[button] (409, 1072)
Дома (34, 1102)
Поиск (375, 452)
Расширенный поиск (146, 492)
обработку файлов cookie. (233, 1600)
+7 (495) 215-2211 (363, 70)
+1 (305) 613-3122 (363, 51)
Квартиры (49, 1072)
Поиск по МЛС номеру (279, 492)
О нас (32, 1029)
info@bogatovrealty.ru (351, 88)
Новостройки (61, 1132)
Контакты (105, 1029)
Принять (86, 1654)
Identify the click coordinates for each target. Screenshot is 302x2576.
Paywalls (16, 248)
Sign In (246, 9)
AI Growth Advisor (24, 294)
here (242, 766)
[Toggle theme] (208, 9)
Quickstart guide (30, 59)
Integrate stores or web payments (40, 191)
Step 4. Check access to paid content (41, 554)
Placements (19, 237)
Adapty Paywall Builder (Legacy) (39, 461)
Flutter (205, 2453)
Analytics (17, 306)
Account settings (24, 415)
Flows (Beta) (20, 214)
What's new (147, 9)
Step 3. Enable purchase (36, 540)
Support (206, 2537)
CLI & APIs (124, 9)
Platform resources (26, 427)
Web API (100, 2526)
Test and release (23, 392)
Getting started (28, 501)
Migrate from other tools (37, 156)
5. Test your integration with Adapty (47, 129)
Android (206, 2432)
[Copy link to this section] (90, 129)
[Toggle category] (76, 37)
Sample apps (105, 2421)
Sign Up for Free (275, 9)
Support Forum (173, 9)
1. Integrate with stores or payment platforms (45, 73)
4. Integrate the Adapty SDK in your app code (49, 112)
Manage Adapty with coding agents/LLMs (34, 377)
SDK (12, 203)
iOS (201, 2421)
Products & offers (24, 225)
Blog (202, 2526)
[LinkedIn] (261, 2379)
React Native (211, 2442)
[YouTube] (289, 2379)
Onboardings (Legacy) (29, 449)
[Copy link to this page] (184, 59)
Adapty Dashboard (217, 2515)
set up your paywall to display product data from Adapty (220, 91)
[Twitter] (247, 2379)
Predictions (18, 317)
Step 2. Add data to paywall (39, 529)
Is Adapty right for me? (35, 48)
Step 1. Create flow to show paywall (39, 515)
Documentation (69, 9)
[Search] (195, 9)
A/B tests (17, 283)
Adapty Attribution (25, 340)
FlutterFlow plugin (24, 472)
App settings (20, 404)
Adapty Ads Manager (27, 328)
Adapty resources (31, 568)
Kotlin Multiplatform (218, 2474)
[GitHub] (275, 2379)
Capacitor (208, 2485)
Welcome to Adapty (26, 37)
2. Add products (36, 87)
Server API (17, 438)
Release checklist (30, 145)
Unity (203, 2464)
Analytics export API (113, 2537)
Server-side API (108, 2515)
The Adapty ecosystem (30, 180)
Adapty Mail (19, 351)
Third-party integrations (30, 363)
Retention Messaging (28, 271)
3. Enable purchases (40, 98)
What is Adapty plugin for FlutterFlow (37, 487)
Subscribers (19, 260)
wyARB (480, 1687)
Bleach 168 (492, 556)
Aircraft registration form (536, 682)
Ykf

_What is required_
Every record shown above must be echoed exactly.

_Written solution_
[button] (409, 1072)
Дома (34, 1102)
Поиск (375, 452)
Расширенный поиск (146, 492)
обработку файлов cookie. (233, 1600)
+7 (495) 215-2211 (363, 70)
+1 (305) 613-3122 (363, 51)
Квартиры (49, 1072)
Поиск по МЛС номеру (279, 492)
О нас (32, 1029)
info@bogatovrealty.ru (351, 88)
Новостройки (61, 1132)
Контакты (105, 1029)
Принять (86, 1654)
Identify the click coordinates for each target. Screenshot is 302x2576.
Paywalls (16, 248)
Sign In (246, 9)
AI Growth Advisor (24, 294)
here (242, 766)
[Toggle theme] (208, 9)
Quickstart guide (30, 59)
Integrate stores or web payments (40, 191)
Step 4. Check access to paid content (41, 554)
Placements (19, 237)
Adapty Paywall Builder (Legacy) (39, 461)
Flutter (205, 2453)
Analytics (17, 306)
Account settings (24, 415)
Flows (Beta) (20, 214)
What's new (147, 9)
Step 3. Enable purchase (36, 540)
Support (206, 2537)
CLI & APIs (124, 9)
Platform resources (26, 427)
Web API (100, 2526)
Test and release (23, 392)
Getting started (28, 501)
Migrate from other tools (37, 156)
5. Test your integration with Adapty (47, 129)
Android (206, 2432)
[Copy link to this section] (90, 129)
[Toggle category] (76, 37)
Sample apps (105, 2421)
Sign Up for Free (275, 9)
Support Forum (173, 9)
1. Integrate with stores or payment platforms (45, 73)
4. Integrate the Adapty SDK in your app code (49, 112)
Manage Adapty with coding agents/LLMs (34, 377)
SDK (12, 203)
iOS (201, 2421)
Products & offers (24, 225)
Blog (202, 2526)
[LinkedIn] (261, 2379)
React Native (211, 2442)
[YouTube] (289, 2379)
Onboardings (Legacy) (29, 449)
[Copy link to this page] (184, 59)
Adapty Dashboard (217, 2515)
set up your paywall to display product data from Adapty (220, 91)
[Twitter] (247, 2379)
Predictions (18, 317)
Step 2. Add data to paywall (39, 529)
Is Adapty right for me? (35, 48)
Step 1. Create flow to show paywall (39, 515)
Documentation (69, 9)
[Search] (195, 9)
A/B tests (17, 283)
Adapty Attribution (25, 340)
FlutterFlow plugin (24, 472)
App settings (20, 404)
Adapty Ads Manager (27, 328)
Adapty resources (31, 568)
Kotlin Multiplatform (218, 2474)
[GitHub] (275, 2379)
Capacitor (208, 2485)
Welcome to Adapty (26, 37)
2. Add products (36, 87)
Server API (17, 438)
Release checklist (30, 145)
Unity (203, 2464)
Analytics export API (113, 2537)
Server-side API (108, 2515)
The Adapty ecosystem (30, 180)
Adapty Mail (19, 351)
Third-party integrations (30, 363)
Retention Messaging (28, 271)
3. Enable purchases (40, 98)
What is Adapty plugin for FlutterFlow (37, 487)
Subscribers (19, 260)
wyARB (480, 1687)
Bleach 168 (492, 556)
Aircraft registration form (536, 682)
Ykf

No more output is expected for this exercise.